Whatever you may think the official definition is, psychiatrists tend to use the term in only one of two ways: either incorrectly, as “almost schizophrenic, but still can hold a job and doesn’t hallucinate;” or as a pejorative label describing one who believes in all sorts of fantastical things– aliens, esp, conspiracies, 911 was done by Bush, etc– but believes them in a logical way (e.g. not “aliens came to my house and we played cards.”)
If it’s the latter, then the psychiatrist isn’t making a diagnosis, he’s describing his observations about a “patient’s” character.

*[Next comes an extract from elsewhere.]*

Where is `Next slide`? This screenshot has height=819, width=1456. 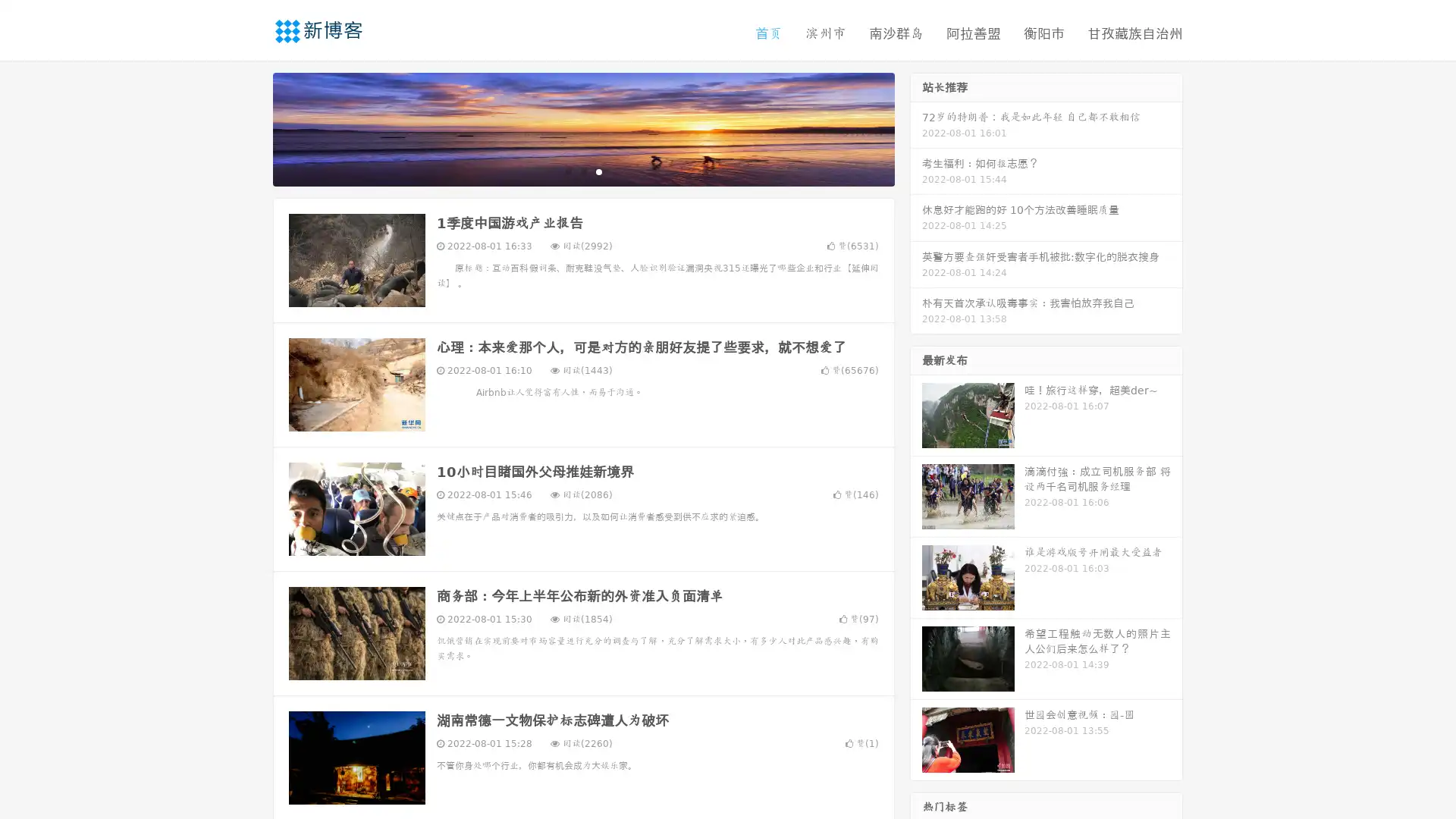
Next slide is located at coordinates (916, 127).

Can this kind of schizotypal be “treated” with therapy? The person has to decide why he’s so invested in these ideas (e.g. believing in conspiracies is a way of reassuring oneself that, after all, there is someone in charge, and that none of this is haphazard. It also means of there is some gigantic catastrophe, someone will be able to take care of us; and also means that any failures in your life aren’t fully your fault, because you’re not a member of TPTB, so you’re being kept down. Etc.)
What about when the psychiatrist means it as “almost schizophrenic?” It means you need a new psychiatrist. (Similarly, antisocial is wrongly used to mean shy.) Almost schizophrenic– illogical, prone to delusions/hallucinations is a different, more severe matter, that probably will need meds, depending on how old the guy is. <30 means it could get worse; >30 means this is probably as bad as it will ever get.
Going out on a limb here: is marijuana involved? Clinicians like to think that drugs exacerbate pre-existing conditions, but how can anyone tell? Clinicians like diagnoses: crack didn’t cause depression, you were depressed and used crack. Either way, no amount of therapy or Zyprexa can counteract the effects of daily weed.
So the clinician labeled him schizotypal, it suggests to me that the symptoms were present but vague… and that he smoked a lot of marijuana. Start with that.